Consigne -> Résumez en deux phrases l'extrait sur l'orgue de Walbach.

L'orgue Bois de Walbach, dans son buffet de 1771, le 01/09/2012.Il n'y a pas d'orgue "Silbermann" à Walbach.
Même le buffet (tout ce qui reste de 1771) n'a pas été construit par les ateliers Silbermann : leurs buffets étaient sous-traités. A priori, celui-ci a été réalisé par Ketterer, mais ce n'est pas sûr. (Voir l'attribution des buffets des orgues Silbermann.)
Par contre, il y a eu entre 1900 et 1989 un orgue d'exception à Walbach.
Celui-ci n'existe malheureusement plus, car il a été victime de l'épouvantable vague "néo-baroque" qui a sévi à la fin du 20ème siècle, non seulement en Alsace mais partout en Europe. Elle a consisté à standardiser et à formater tous les orgues "façon 18ème". En Alsace, les cibles privilégiées furent les instruments construits entre 1870 et 1918, issus de la "période allemande". Puis on s'attacha à détruire ceux des années 1920-1939. En de nombreux endroits, comme ici à Walbach, ce fut une tragédie patrimoniale. L'orgue Martin et Joseph Rinckenbach, l'opus 66 de la prestigieuse maison d'Ammerschwihr, a été complètement éliminé ! Les propos qui vont suivre peuvent paraître sévères quand on n'a pas pris la mesure du désastre culturel qui a été commis. Ils ne visent en aucun cas Walbach, qui a simplement "suivi le mouvement", comme des dizaines d'autres localités. Comme par exemple les malheureux orgues de Folgensbourg, Lautenbach-Zell ou d'Ungersheim.

(Éléments enregistrés d'une collection)
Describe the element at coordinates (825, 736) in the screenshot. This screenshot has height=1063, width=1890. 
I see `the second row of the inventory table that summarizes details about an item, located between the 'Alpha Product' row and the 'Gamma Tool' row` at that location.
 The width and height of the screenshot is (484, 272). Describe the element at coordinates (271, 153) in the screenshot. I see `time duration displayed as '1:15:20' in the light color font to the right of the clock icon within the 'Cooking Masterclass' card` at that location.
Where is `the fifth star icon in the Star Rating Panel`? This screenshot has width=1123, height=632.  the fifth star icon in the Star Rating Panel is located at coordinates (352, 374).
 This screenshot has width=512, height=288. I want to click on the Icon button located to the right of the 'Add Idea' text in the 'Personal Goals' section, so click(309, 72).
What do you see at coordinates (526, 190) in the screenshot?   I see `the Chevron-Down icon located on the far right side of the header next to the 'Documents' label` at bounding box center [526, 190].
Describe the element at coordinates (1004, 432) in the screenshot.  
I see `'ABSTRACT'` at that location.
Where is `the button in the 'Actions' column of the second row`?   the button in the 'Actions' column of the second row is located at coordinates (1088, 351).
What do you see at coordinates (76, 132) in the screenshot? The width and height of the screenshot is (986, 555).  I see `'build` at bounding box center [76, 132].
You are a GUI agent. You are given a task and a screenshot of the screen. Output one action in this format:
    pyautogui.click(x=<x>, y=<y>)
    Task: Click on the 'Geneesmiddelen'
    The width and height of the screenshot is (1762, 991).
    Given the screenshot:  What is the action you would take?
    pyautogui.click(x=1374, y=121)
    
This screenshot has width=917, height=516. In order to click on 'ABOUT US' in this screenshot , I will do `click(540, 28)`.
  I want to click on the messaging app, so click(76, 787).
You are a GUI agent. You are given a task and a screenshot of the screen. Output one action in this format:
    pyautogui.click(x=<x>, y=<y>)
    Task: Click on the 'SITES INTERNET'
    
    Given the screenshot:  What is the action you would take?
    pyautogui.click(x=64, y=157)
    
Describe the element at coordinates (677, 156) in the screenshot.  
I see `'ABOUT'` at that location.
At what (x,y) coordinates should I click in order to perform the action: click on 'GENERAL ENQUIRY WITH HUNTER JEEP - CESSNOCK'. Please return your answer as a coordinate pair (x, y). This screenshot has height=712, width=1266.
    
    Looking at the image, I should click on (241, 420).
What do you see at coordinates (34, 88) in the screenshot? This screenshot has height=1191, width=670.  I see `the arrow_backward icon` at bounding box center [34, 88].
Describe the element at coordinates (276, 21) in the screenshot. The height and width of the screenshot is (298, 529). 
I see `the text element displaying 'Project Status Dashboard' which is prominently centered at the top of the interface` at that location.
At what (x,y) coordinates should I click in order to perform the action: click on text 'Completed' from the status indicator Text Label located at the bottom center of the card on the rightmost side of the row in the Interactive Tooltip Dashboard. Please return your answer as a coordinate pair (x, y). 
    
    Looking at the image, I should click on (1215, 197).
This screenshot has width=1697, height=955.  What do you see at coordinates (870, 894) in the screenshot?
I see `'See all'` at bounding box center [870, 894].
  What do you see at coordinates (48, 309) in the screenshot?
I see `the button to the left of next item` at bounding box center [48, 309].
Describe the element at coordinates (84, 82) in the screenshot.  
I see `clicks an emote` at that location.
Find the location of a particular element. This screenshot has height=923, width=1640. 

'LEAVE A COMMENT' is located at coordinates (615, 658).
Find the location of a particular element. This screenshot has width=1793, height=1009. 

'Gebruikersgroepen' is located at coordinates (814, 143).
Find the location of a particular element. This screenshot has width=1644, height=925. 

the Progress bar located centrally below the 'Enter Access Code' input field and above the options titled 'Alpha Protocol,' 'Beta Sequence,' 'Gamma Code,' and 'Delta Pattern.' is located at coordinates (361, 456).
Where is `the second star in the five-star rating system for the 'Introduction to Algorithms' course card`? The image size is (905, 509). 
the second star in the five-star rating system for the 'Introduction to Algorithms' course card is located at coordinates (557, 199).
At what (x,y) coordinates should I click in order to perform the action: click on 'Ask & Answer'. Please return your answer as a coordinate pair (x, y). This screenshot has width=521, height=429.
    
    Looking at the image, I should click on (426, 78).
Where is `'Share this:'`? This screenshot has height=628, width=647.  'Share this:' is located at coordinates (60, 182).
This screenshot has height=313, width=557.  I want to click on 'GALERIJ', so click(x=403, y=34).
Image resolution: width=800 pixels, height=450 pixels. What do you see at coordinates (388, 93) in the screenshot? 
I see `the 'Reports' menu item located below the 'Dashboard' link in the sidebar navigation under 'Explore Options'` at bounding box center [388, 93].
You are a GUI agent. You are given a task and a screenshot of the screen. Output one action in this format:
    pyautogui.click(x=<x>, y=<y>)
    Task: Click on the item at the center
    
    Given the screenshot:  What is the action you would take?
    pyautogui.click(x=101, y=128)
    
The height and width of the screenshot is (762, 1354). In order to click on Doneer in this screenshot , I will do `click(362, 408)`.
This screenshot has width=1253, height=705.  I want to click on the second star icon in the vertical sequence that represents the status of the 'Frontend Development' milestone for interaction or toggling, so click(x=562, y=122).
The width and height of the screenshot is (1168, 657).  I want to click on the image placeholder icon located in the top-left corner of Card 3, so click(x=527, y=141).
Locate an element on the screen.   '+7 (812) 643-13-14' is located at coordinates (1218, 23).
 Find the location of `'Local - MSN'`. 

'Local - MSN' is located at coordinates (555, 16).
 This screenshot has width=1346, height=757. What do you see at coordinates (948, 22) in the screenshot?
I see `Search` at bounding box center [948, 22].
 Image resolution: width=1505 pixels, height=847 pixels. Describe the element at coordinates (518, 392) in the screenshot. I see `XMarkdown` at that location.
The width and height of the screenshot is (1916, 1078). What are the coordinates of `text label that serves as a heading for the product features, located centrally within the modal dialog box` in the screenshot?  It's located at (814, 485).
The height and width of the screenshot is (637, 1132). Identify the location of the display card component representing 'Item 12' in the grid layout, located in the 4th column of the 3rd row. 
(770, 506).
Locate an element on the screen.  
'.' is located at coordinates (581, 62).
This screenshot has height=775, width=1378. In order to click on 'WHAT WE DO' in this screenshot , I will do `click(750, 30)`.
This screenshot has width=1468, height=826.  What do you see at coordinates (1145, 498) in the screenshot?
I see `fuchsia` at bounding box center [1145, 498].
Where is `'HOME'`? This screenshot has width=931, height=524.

Réponse attendue -> Il n'y a pas d'orgue Silbermann à Walbach, et même le buffet de 1771 n'a pas été construit par les ateliers Silbermann. Entre 1900 et 1989, Walbach a eu un orgue d'exception, l'opus 66 de Martin et Joseph Rinckenbach, mais il a été complètement éliminé, victime de la vague néo-baroque de la fin du 20e siècle.